Mobile vascular surgeon Glenn Esses has everything he ever wanted in his new medical office and clinic on Dauphin Street – plus a few things he might not have known he wanted, such as a historic plaque, huge stained-glass windows and a working organ. Housed in a former church, the Vascular Center is a unique space that also happens to be the first of its kind in the area, with an on-site endovascular suite/catheter lab.
“We really lucked up with this building,” said his wife, Kristi Esses – herself a physician and business school graduate who works as the business manager at the Vascular Center. She found the church after an exhaustive search for just the right place. “There were very few commercial properties available that fit,” she said. “I needed something I could renovate.”

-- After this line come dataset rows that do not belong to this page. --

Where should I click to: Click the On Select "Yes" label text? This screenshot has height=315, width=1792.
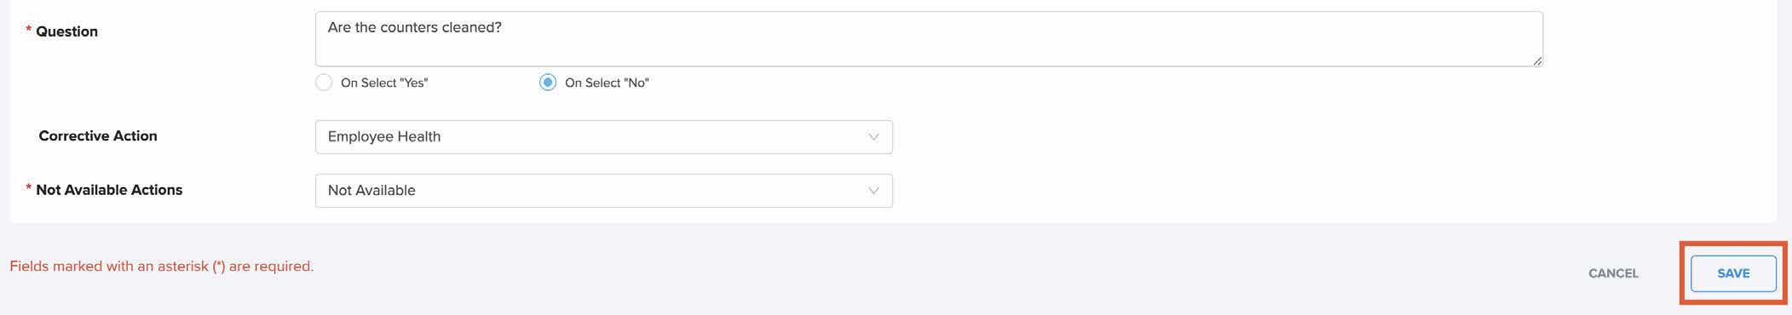[x=384, y=83]
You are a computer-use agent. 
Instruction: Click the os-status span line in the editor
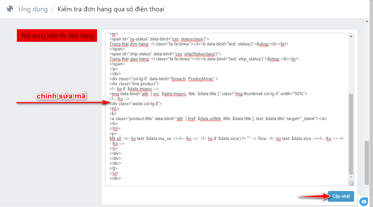[159, 39]
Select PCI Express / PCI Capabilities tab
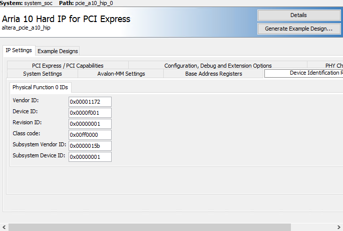 click(68, 66)
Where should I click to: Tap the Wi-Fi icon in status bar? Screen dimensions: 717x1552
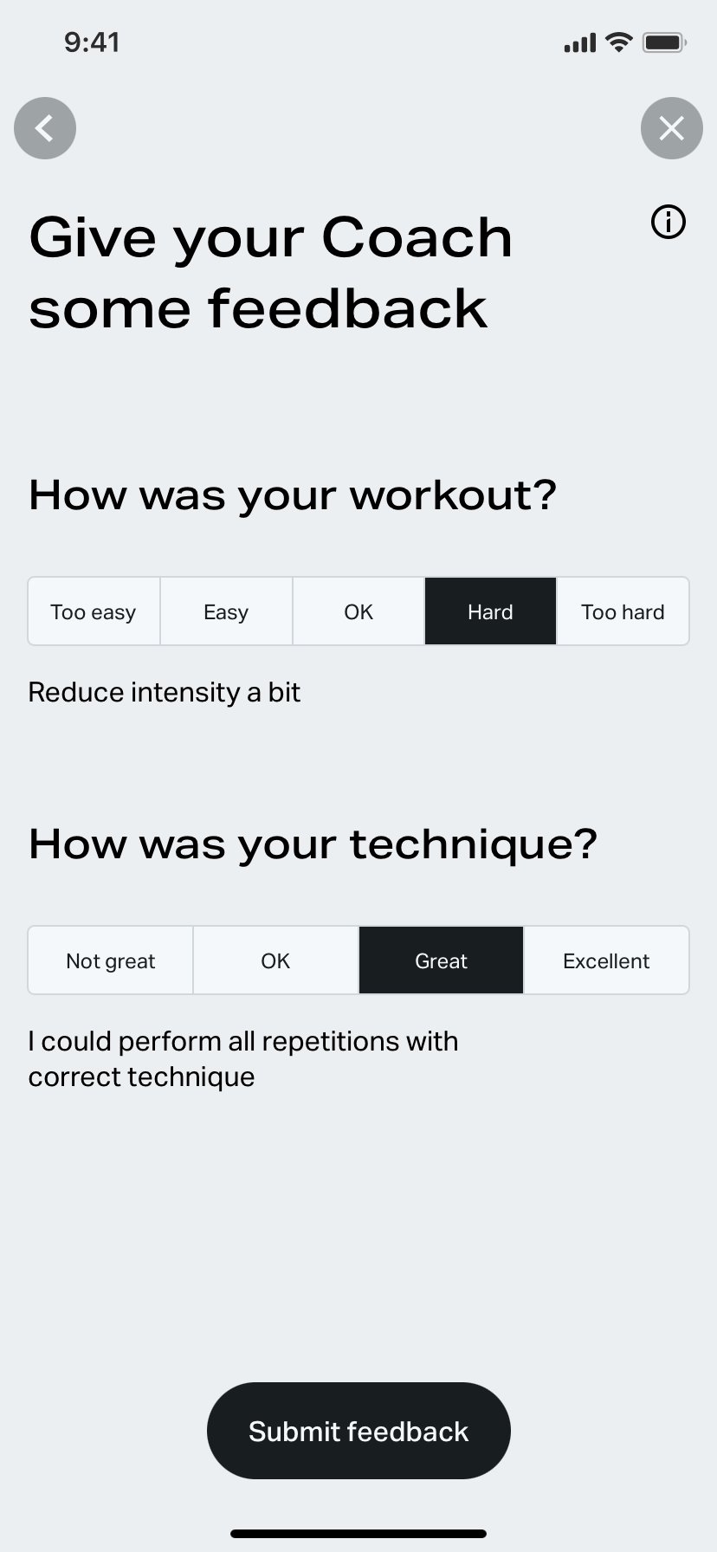click(x=617, y=42)
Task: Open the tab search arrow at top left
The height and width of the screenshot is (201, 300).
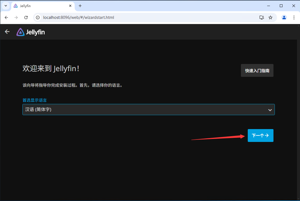Action: [x=5, y=6]
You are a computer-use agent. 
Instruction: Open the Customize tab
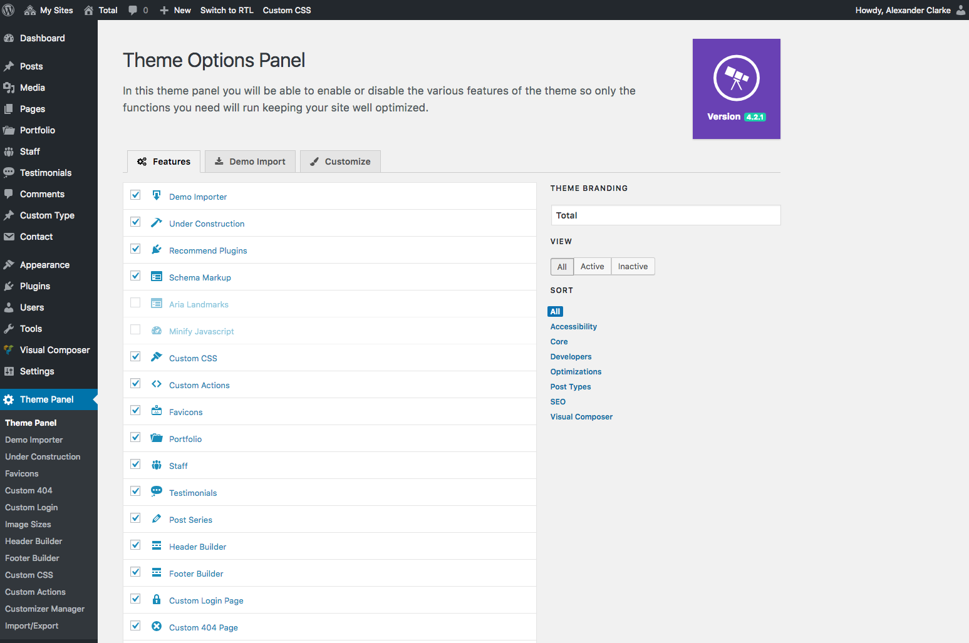click(x=340, y=161)
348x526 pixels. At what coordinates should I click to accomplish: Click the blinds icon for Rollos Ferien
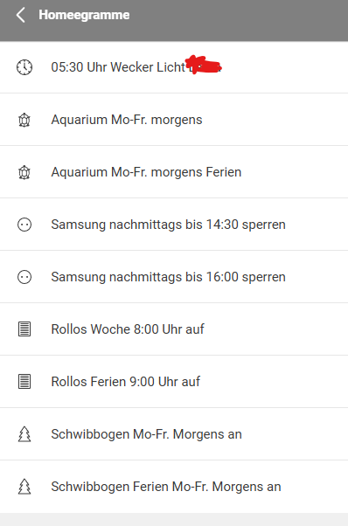click(24, 382)
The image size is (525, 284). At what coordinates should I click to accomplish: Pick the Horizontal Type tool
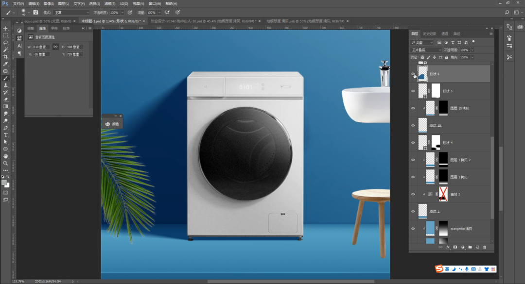coord(6,134)
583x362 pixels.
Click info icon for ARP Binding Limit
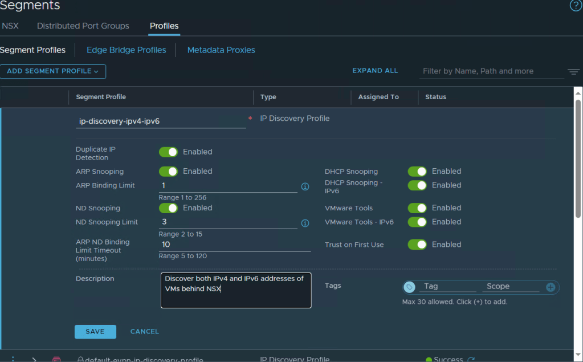305,186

The church seemed to offer everything she was looking for in terms of space, location and accessibility. It’s close to Mobile Infirmary and provides safe, easy access for patients.
The church property includes three lots, dotted with 11 large oak trees. The flat gravel parking lot is easily navigable off Dauphin Street at Oakland Terrace, just east of another former church that is now home to the Alabama School of Mathematics and Science.
Designed by Mobile architect George B. Rogers, the building had served the same church since it was built in 1921. It is, according to Cartledge Blackwell, assistant director of the Mobile Historic Development Commission, “one of Rogers’s best institutional examples of Southern Colonial Revival,” with its white clapboard walls and tall columns.
“That house of worship is amazing,” Blackwell said. “Christian Science is a denomination known for its architectural commissions.”